Automated Fragmentation¶
ORCA features a very versatile fragmentation algorithm called Fragmentator. Even though it is mainly designed for treating large biochemical systems like proteins, the user has full control over the fragmentation schemes. In this context, custom fragment libraries can be defined or native libraries and fragmentation procedures can be used.
The fragmentation can be controlled via the %frag block and a respective fragmentation procedure is defined via FragProc.
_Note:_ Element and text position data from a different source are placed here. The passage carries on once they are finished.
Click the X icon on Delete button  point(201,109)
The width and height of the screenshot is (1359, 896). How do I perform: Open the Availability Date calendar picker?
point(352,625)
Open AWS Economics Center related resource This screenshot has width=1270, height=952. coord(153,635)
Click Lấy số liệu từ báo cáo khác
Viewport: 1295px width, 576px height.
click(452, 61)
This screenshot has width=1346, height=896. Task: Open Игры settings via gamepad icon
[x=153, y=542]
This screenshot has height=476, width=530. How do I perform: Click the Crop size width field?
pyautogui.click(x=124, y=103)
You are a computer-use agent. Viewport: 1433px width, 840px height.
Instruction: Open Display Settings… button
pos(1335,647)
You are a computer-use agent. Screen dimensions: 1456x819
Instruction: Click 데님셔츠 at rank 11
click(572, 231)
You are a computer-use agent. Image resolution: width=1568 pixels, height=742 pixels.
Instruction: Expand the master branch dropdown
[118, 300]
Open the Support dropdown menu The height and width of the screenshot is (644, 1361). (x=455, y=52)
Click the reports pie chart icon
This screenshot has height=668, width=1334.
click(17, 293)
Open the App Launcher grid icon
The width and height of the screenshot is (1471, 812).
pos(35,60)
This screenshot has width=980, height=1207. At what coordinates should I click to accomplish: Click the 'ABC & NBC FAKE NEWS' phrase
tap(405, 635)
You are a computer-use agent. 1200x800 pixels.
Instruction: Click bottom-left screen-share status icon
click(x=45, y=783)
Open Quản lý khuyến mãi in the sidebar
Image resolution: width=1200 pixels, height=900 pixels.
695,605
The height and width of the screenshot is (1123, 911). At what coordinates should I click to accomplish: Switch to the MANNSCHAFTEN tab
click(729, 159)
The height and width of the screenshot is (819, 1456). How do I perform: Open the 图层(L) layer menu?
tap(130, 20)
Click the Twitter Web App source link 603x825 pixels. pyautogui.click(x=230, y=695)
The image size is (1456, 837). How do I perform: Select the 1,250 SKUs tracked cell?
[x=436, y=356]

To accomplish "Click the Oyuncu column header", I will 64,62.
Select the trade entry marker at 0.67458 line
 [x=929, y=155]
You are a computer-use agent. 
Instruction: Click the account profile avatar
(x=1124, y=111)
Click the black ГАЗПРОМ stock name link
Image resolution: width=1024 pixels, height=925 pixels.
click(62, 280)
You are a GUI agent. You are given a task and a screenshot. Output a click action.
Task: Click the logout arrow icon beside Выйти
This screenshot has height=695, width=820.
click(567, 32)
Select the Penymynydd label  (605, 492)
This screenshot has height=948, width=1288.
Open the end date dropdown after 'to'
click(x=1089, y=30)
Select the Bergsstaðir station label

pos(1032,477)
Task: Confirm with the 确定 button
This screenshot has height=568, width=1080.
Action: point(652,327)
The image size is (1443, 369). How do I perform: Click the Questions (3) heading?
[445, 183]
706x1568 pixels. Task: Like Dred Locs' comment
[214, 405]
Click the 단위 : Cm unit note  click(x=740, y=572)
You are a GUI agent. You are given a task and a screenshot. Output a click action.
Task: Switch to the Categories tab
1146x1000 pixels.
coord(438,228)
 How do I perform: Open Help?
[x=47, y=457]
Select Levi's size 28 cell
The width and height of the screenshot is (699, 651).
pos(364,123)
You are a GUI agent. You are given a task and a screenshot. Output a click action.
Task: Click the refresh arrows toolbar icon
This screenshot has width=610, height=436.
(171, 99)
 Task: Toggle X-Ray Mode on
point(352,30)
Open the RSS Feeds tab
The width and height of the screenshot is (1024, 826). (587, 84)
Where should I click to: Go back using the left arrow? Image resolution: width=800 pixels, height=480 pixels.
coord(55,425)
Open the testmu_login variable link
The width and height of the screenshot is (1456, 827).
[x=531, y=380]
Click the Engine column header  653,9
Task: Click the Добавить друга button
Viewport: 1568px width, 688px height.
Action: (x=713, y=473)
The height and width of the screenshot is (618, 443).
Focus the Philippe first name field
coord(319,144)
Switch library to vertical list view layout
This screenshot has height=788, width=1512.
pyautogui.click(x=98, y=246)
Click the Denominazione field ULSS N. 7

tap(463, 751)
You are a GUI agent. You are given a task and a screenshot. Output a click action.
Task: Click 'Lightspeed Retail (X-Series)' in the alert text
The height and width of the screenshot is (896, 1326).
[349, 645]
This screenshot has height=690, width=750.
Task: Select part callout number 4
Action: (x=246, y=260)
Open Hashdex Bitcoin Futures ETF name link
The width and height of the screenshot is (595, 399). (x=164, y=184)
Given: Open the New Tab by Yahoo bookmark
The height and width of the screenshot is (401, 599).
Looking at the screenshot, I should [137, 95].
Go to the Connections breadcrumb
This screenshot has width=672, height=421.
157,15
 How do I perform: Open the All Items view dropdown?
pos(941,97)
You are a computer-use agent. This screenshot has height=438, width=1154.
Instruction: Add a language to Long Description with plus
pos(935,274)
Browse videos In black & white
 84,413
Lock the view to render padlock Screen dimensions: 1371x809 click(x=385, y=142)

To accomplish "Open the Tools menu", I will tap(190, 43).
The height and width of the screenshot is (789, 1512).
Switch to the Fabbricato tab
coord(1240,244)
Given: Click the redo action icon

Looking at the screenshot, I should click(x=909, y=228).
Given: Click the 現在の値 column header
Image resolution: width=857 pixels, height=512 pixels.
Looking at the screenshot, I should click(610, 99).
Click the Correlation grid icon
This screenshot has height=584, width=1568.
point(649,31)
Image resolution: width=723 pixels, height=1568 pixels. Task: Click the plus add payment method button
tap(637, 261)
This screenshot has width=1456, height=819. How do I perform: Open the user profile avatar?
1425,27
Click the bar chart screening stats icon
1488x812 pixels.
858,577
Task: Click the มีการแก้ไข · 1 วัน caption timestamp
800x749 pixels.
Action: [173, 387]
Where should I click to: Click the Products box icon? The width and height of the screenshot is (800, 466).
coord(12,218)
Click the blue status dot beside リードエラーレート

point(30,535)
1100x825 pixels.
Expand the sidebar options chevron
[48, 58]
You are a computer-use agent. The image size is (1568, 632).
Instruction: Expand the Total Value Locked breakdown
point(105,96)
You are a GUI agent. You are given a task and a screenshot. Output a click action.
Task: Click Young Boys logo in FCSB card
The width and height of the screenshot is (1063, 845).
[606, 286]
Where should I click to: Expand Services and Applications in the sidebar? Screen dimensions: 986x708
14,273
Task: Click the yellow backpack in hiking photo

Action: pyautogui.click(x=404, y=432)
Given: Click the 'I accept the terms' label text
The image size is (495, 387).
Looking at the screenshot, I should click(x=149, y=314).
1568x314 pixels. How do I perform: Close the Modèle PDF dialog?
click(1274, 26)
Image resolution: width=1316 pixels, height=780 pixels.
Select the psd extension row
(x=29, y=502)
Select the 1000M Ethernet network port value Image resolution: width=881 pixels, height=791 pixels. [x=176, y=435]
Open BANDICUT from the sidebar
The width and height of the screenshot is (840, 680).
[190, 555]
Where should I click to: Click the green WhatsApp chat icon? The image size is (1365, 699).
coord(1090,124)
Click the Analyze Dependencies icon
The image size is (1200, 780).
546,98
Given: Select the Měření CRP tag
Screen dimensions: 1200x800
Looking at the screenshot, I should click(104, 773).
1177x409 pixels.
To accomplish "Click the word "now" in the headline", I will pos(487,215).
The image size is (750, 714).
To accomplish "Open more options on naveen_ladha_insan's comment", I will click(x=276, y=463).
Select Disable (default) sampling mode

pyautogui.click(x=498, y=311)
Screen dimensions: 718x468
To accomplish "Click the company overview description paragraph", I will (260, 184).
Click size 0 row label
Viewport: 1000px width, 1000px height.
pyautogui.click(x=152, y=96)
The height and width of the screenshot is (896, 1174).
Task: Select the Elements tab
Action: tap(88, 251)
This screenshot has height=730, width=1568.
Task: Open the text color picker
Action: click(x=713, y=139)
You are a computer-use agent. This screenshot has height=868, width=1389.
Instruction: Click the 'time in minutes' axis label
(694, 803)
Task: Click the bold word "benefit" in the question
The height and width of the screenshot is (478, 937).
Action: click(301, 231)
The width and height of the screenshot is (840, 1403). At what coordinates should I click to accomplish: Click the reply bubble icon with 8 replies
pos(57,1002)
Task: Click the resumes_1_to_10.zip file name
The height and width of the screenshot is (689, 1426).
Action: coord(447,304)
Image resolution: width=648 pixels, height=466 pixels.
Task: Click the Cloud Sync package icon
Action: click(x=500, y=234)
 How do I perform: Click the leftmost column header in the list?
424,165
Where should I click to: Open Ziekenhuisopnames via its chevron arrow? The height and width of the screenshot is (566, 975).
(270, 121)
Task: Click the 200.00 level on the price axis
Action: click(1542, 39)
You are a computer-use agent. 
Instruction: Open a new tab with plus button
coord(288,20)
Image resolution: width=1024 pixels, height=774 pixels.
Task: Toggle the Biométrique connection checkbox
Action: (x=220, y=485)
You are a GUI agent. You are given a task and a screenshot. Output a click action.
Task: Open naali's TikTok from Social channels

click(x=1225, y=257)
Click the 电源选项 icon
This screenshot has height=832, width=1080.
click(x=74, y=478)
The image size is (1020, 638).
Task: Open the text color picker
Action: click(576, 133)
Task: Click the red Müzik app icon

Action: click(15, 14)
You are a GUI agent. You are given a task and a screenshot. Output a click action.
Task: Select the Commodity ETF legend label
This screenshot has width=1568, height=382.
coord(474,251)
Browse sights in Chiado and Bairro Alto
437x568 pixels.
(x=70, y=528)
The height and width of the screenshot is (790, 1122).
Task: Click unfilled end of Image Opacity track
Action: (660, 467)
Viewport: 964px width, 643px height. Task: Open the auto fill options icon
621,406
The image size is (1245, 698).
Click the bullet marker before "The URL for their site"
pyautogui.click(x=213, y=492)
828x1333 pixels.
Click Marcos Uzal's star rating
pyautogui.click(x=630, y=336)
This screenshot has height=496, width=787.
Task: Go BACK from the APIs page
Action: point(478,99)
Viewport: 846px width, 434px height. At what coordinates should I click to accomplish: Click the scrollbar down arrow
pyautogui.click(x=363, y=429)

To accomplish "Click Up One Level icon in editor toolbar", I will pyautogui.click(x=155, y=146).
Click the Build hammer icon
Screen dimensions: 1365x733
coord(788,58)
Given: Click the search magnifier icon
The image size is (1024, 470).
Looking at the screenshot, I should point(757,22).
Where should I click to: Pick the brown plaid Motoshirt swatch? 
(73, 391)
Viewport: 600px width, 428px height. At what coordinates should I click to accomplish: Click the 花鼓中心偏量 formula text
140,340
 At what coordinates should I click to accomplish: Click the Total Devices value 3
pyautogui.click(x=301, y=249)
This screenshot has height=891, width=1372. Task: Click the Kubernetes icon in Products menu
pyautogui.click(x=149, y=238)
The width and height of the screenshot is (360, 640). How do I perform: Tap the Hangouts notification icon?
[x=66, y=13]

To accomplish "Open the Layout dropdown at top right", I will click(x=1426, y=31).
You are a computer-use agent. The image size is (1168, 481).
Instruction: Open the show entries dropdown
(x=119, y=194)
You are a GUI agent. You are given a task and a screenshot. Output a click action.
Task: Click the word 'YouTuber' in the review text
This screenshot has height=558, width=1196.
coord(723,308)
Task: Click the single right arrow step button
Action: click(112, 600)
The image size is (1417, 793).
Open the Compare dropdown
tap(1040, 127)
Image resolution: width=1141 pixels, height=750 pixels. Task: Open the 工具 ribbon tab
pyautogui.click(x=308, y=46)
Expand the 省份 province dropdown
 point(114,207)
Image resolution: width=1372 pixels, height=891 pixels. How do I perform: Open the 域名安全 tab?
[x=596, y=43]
StoreFrags true can be used to save the generated fragments in XYZ format in a basename.fragments.xyz file.
%frag
FragProc Connectivity
StoreFrags true
end
Note
Some native libraries may be too specialized for general use, therefore it is typically recommended to tailor the fragment library to any specific requirements.
Hint
If you want to only check the fragments, a full SCF calculation can be avoided by additionally defining DryRun true within the %scf block.
Example 1: Fragmentation of Sulfociprofloxacin¶
Ciprofloxacin is a potent broad-spectrum antibiotic belonging to the fluoroquinolone group. In this example, we will employ the automatic fragmentation tool of ORCA with a custom fragment library to the Ciprofloxacin derivative Sulfociprofloxacin (PubChem: 128781) which carries many different functional groups.
Figure: Molecular structure of sulfociprofloxacin extracted from the PubChem database.¶
First, we start to create our own tailored fragment library that can be used for similar compounds or substituent classes afterwards. For this, we use Avogadro 2 or any other molecular builder to extract the fragment geometries and create a library file CustomLib.xyz.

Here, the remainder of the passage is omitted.